Work instruction A —
In the UNIX startup text, give the passage from "The information about" up to and including "console interface characters." again, changing "tape drive" to "disk drive".
Work instruction B —
In the UNIX startup text, what does the mem message report?
Work instruction C —
Pick up the UNIX startup text after its last sentence and continue it.

Source extract —
Halt the processor after it
has begun printing the version string but before it has finished printing
the ``mem = xxx'' string.
Place the drive type number corresponding to your drive
.\"CHECK
at location 061472; 
the addresses for
drives 1, 2 and 3 are 061506, 061522 and 061536 respectively.
If you plan to use any drives other than 0 before you recompile
the system, you should patch these locations.
Make the patches and continue the CPU.
The value before patching must be zero.  If it is not, you have halted too
late and should try again.
.PP
UNIX begins by printing
out a banner identifying the version of the system that is in use and
the date it was compiled.  Note that this version is different from the
system release number, and applies only to the operating system
kernel.
.PP
Next the
.I mem
message gives the
amount of memory (in bytes) available to user programs.
On an 11/23 with no clock control register, a message ``No clock???''
will print next; this is a reminder to turn on the clock switch if
it is not already on, since UNIX cannot enable the clock itself.
The information about different devices being attached or not being
found is produced by the \fIautoconfig\fP\|(8) program.
Most of this is not important for the moment, but later the device table
can be edited to correspond to your hardware.
However, the tape drive of the correct type should have been detected
and attached.
.PP
The ``erase=...'' message is part of /.profile
that was executed by the root shell when it started.  The file
/.profile contained commands to
set the UNIX erase, line kill and interrupt characters
to be what is standard on DEC systems so that it is
consistent with the DEC console interface characters.
This is not normal for UNIX, but is convenient when working
on a hardcopy console; change it if you like.
.PP
UNIX is now running,
and the Berkeley PDP-11
\s-2UNIX\s0
Programmer's manual applies.
The `#' is the prompt from the Shell,
and lets you know that you are the super-user, whose login name is ``root.''
.PP
There are a number of copies of \fIunix\fP on the root file system,
one for each possible type of root file system device.
All but one of them (\fIxpunix\fP)
has had its symbol table
removed (i.e. they have been ``stripped''; see
.IR strip (1)).
The unstripped copy is linked (see
.IR ln (1))
to \fI/unix\fP to provide a system namelist
for programs like
.IR ps (1)
and
.IR autoconfig (8).
All of the systems were created from \fI/unix\fP by the
C shell script \fI/genallsys.sh\fP.

Given material —
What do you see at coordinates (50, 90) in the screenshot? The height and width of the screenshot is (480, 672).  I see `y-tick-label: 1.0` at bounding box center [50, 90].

Answer box A —
The information about different devices being attached or not being
found is produced by the \fIautoconfig\fP\|(8) program.
Most of this is not important for the moment, but later the device table
can be edited to correspond to your hardware.
However, the disk drive of the correct type should have been detected
and attached.
.PP
The ``erase=...'' message is part of /.profile
that was executed by the root shell when it started.  The file
/.profile contained commands to
set the UNIX erase, line kill and interrupt characters
to be what is standard on DEC systems so that it is
consistent with the DEC console interface characters.

Answer box B —
The amount of memory, in bytes, that is available to user programs.

Answer box C —
If you had to patch the \fIxp\fP type as you
booted, you may want to use \fIadb\fP (see
.IR adb (1))
to make the same patch in a copy of \fIxpunix\fP.
If you are short of space,
you can patch a copy of \fI/unix\fP instead (setting the rootdev, etc.)
and install it as \fI/unix\fP after verifying that it works.
See \fI/genallsys.sh\fP for examples of using \fIadb\fP to patch the system.
The system load images for other disk types can be removed.
.B
Do not remove or replace the copy of \fI/unix\fP, however, unless you have made
a working copy of it that is patched for your file system configuration
and still has a symbol table.
.R
Many programs
use the symbol table of /\fIunix\fP in order to determine
the locations of things in memory, therefore /\fIunix\fP should always
be an unstripped file corresponding to the current system.
If at all possible, you should save the original UNIX binaries
for your disk configuration (\fIdk\fP\^unix and unix)
for use in an emergency.
.PP
There are a few minor details that should be attended to now.
The system date is initially set from the root file system,
and should be reset.  The root password should also be set:
.DS
.TS
lw(1.5i) l.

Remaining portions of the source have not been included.